In the manual method, the hydraulically setting coating agents are for example applied onto the substrate with a trowel. In mechanical methods, the hydraulically setting coating agents are supplied in a feed line of a spray nozzle with which the hydraulically setting coating agents are applied onto the substrate in question. Mechanical methods such as for example the dry or wet spray methods are described in DIN 18551. In the dry spray method, hydraulically setting coating agents are used in the form of dry mixtures and made up with water in the spray nozzle. In the wet spray method, aqueous hydraulically setting coating agents are used. In the wet spray method, as in the dry spray method, further additives such as for example setting accelerators can be added to the hydraulically setting coating agents in the spray nozzle. After setting of the hydraulically setting coating agents, the solid materials are obtained.

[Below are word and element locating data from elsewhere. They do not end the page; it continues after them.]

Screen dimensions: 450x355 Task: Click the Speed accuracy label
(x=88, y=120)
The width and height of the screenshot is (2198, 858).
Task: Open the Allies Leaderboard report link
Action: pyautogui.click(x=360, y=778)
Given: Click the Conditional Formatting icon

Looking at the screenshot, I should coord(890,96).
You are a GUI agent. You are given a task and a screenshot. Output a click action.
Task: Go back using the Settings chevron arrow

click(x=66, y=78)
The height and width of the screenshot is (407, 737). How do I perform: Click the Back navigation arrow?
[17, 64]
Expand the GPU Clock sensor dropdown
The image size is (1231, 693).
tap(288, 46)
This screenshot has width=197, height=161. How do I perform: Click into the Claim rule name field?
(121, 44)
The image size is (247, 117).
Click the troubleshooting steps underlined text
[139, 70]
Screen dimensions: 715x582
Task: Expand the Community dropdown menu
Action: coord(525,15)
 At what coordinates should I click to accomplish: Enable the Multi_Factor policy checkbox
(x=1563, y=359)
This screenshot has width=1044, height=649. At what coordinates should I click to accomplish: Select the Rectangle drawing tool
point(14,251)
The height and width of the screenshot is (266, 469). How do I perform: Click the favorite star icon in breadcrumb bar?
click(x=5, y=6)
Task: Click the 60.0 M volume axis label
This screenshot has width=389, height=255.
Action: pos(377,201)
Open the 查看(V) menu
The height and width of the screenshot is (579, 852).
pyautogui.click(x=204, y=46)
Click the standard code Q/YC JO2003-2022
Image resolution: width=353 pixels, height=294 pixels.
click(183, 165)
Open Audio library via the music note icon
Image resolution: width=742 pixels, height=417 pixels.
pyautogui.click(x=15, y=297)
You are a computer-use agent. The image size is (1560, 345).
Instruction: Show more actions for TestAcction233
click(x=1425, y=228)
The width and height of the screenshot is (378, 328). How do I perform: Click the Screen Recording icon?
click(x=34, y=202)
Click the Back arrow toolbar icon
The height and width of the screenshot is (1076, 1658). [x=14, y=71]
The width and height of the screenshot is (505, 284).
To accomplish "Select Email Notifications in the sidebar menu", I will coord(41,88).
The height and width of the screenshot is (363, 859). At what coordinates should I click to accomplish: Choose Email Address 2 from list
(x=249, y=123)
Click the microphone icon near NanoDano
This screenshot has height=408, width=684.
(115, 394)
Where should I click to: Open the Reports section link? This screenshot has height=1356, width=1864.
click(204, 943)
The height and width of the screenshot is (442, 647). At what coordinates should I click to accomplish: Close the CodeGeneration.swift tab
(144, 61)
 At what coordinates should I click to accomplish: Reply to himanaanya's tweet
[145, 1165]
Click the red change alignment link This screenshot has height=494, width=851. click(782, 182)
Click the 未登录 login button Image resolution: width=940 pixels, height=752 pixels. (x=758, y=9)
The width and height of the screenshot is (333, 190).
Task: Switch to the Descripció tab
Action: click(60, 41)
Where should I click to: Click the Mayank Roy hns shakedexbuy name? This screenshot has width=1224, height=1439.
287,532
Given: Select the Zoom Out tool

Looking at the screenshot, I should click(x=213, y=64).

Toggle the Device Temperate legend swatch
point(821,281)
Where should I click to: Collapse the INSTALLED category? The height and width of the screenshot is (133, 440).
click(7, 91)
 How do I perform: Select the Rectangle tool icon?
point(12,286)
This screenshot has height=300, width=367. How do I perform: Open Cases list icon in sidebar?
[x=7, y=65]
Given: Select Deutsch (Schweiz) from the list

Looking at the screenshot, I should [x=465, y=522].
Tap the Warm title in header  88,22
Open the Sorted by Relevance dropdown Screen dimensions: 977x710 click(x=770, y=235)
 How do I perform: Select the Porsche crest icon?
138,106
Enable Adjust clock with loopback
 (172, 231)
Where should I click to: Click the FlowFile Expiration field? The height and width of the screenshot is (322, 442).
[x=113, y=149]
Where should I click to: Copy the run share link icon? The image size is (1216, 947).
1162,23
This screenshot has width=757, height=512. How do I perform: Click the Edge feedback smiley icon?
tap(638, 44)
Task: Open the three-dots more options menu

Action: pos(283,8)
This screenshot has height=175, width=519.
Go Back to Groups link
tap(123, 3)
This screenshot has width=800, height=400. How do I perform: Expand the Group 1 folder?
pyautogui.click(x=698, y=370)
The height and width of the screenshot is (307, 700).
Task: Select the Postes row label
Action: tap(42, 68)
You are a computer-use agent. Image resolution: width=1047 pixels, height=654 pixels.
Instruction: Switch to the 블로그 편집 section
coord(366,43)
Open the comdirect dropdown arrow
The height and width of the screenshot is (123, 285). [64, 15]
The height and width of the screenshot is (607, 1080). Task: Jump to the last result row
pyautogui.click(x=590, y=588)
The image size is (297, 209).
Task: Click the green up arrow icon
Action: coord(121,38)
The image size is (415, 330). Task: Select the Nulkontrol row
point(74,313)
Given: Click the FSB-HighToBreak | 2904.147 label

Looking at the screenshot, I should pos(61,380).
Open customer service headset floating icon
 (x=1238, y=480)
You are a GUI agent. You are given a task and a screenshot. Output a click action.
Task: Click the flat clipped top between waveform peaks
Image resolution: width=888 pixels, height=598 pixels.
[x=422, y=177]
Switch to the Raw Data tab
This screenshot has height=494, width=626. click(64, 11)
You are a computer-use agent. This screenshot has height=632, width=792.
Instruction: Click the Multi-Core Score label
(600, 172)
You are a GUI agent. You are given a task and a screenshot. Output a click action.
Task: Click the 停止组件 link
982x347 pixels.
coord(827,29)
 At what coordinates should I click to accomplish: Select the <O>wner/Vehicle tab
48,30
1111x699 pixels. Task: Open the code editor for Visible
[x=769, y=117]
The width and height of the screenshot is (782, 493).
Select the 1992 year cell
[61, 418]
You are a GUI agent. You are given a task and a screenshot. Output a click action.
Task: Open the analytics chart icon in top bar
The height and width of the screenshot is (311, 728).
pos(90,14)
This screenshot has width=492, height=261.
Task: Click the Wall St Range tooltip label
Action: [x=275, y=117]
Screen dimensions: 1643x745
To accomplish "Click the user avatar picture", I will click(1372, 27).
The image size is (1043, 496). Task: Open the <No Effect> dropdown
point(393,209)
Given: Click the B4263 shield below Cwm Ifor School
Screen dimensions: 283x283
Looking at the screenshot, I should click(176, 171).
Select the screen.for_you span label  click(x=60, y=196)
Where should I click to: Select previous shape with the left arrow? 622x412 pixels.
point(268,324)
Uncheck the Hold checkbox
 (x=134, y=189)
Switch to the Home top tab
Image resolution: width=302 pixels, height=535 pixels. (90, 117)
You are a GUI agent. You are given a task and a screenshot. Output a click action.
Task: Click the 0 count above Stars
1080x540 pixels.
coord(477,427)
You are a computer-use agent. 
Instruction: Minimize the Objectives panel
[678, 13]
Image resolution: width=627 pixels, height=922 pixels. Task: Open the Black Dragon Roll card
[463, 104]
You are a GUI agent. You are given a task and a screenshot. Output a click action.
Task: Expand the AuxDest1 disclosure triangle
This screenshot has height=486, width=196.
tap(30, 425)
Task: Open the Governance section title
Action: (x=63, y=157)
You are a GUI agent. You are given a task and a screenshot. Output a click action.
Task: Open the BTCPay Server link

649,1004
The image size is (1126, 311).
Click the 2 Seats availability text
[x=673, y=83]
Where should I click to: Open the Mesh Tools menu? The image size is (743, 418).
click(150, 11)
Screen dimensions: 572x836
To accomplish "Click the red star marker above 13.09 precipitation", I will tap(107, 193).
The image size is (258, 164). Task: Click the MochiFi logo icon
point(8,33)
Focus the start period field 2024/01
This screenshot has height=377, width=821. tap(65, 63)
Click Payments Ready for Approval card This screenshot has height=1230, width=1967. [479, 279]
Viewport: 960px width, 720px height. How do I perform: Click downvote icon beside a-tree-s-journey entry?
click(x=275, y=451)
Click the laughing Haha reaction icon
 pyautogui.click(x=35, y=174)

The strength of the solid materials depends for example on the air content or the density of the solid materials and correlates with the statistical distribution of the air pore diameters (air pore distribution). When the spray method is used, the strength of the solid materials can be increased by forcing the aqueous coating agents through the spray nozzle with compressed air, so that the hydraulically setting coating agents are accelerated to high speeds and finally on impact against the substrate undergo a strong rebound. As a result of the rebound, some of the air escapes from the hydraulically setting coating agents and the hydraulically setting coating agents are compacted. In addition, the air pore distribution in the hydraulically setting coating agent also changes. Overall, the impact leads to an increase in the strength of the hydraulically setting coating agents. The acceleration of hydraulically setting coating agents with compressed air can be quantified using the air consumption factor:Air consumption factor=(compressed air volume/t)/(concrete volume/t)
In the formula for the air consumption factor, the variable t stands for a time value. The air consumption factor is a dimensionless quantity and with mechanical methods normally assumes values of 144 to 240.
The hydraulically setting coating agents applied with compressed air and said air consumption factors result in solid materials which have an air content lower by ca. 5% and hence a correspondingly higher density compared to solid materials produced by the manual method. In addition, the use of compressed air has a very strong influence on the air pore distribution in the hydraulically setting coating agents and in the corresponding solid materials. Thus in solid materials which were made by the manual method usually over 40% of the air pores have a diameter in the range from 500 to 50000 nm. In contrast, in solid materials which were made by the spray method with the aforesaid air consumption factors, usually considerably fewer than 35% of the air pores have a diameter of 500 to 50000 nm.
However, the use of compressed air with the aforesaid air consumption factors in the spray method also has the effect that as a result of the impact against the substrate the hydraulically setting coating agents fall off the substrate again (rebound) to a considerable extent and must be removed from the building side and disposed of as useless waste. The rebound usually amounts to more than 20 percent of the coating. A further disadvantage is the high equipment and energy cost which is associated with the use of compressed air for such high air consumption factors.
The manual method does offer the advantage that hardly any rebound occurs and the equipment costs are low. However, as already discussed above, compared to the mechanical method with the use of compressed air with the aforesaid air consumption factors the manual method has the disadvantage that, owing to the low impact, only solid materials which have a lower density, a higher air content, a different air pore distribution and hence lower strength are obtainable with the manual method.